#### [Data supplied]
= = = = =

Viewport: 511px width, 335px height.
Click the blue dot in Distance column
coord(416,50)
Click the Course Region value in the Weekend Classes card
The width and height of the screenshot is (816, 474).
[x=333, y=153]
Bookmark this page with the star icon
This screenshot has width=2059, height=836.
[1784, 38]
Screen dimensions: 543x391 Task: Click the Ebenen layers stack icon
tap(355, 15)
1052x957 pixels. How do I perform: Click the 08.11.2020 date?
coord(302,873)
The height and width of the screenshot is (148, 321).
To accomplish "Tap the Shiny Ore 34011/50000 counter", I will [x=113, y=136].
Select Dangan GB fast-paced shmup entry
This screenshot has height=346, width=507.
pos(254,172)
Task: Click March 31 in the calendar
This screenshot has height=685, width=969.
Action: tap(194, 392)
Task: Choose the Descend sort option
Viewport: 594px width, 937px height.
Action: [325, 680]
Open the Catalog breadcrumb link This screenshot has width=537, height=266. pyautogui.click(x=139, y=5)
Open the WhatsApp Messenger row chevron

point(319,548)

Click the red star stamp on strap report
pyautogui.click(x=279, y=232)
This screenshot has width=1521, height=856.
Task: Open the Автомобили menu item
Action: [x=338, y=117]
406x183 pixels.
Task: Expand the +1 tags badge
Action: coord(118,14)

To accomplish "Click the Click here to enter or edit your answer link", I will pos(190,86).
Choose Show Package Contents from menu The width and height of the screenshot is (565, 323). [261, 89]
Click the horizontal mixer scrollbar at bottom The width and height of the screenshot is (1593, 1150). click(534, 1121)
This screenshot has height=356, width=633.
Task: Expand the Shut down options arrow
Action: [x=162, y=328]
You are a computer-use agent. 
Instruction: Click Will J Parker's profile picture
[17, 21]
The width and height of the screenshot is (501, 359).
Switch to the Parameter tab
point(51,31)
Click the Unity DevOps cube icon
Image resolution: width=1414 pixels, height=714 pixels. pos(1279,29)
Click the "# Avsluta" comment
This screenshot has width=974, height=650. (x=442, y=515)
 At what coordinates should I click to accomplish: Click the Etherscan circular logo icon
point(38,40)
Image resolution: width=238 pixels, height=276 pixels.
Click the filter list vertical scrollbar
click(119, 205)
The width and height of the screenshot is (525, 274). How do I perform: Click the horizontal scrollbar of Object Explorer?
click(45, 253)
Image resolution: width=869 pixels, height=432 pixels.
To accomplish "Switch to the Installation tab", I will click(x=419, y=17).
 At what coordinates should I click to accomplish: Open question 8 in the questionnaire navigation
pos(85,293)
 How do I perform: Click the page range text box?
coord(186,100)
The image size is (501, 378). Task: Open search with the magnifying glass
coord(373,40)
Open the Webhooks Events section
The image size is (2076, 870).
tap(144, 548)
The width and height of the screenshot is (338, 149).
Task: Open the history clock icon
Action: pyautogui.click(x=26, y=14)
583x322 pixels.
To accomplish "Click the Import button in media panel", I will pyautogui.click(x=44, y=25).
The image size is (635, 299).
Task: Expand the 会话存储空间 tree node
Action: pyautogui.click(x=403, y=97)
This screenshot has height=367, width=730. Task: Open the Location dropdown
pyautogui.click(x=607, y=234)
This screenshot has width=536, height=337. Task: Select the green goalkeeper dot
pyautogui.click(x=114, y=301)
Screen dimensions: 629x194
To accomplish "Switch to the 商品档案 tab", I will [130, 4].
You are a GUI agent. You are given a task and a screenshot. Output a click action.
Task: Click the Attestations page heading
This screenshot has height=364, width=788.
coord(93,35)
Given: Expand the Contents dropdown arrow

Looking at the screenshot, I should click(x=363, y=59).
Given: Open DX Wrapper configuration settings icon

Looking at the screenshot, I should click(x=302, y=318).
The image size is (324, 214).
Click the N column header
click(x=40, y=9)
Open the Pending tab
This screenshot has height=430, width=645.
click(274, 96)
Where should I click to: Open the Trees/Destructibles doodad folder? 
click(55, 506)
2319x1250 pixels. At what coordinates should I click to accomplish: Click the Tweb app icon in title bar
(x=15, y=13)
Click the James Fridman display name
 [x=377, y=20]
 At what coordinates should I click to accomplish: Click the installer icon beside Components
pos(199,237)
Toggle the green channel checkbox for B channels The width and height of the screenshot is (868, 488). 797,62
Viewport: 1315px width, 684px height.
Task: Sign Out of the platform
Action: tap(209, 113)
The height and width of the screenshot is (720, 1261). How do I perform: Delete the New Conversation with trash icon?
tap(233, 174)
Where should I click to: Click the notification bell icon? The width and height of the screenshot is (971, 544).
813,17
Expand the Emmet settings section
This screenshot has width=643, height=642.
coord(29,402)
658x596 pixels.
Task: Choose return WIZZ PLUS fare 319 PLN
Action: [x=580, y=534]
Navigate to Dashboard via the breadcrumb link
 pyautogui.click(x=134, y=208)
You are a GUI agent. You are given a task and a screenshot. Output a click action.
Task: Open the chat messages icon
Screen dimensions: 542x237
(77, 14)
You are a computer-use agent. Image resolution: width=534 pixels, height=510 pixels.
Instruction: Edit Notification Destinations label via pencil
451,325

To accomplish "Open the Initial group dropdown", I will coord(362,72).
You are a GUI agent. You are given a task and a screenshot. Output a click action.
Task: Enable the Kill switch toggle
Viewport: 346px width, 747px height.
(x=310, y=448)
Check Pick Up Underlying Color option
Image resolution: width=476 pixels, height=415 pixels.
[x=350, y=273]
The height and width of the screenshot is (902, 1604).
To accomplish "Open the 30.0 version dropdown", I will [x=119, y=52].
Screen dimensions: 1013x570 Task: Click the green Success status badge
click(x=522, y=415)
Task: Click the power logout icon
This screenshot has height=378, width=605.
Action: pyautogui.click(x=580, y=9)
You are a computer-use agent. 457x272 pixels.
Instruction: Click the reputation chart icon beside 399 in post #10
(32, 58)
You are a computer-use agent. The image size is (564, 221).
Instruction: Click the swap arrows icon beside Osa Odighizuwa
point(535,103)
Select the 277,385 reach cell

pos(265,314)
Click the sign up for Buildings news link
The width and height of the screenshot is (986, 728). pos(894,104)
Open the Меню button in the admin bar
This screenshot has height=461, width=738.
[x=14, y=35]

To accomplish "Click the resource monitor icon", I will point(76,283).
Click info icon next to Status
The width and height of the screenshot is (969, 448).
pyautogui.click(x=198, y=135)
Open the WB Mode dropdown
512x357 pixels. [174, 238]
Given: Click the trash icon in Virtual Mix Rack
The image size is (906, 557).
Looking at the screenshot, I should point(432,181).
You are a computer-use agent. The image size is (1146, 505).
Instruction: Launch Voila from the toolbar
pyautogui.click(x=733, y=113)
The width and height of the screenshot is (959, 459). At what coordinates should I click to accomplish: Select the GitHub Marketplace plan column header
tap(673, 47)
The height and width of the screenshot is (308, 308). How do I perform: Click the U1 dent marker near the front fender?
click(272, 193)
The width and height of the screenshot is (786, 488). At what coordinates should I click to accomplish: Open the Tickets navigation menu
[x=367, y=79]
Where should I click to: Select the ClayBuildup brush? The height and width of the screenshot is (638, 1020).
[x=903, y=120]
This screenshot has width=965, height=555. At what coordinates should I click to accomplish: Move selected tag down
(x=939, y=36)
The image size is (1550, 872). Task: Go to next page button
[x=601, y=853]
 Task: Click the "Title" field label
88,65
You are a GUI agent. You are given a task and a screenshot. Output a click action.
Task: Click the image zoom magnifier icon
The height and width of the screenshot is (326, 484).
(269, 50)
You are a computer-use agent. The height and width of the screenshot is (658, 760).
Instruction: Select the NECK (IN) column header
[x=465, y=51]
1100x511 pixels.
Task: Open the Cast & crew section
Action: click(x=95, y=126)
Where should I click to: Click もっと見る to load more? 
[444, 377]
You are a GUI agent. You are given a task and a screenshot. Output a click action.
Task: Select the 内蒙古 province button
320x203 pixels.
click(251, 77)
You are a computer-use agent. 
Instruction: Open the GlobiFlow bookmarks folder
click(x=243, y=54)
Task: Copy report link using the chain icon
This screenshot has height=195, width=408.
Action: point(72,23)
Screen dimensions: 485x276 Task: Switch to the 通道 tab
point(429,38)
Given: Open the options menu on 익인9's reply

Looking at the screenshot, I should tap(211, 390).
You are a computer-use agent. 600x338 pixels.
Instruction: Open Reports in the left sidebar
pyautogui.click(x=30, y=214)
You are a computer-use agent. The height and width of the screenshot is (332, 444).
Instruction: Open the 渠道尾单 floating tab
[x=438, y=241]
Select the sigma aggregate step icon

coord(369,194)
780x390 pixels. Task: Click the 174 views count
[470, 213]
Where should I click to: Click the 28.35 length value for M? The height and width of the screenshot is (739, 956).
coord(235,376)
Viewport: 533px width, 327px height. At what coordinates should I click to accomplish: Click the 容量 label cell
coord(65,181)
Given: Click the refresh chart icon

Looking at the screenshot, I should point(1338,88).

= = = = =

#### [Objective]
Please present the lines from the start of the items up to and including the line with "tap(355, 15)" as a Markdown table with the columns Row and Line, leaving out any blank lines.

#### [In response]
| Row | Line |
|---|---|
| 1 | Viewport: 511px width, 335px height. |
| 2 | Click the blue dot in Distance column |
| 3 | coord(416,50) |
| 4 | Click the Course Region value in the Weekend Classes card |
| 5 | The width and height of the screenshot is (816, 474). |
| 6 | [x=333, y=153] |
| 7 | Bookmark this page with the star icon |
| 8 | This screenshot has width=2059, height=836. |
| 9 | [1784, 38] |
| 10 | Screen dimensions: 543x391 Task: Click the Ebenen layers stack icon |
| 11 | tap(355, 15) |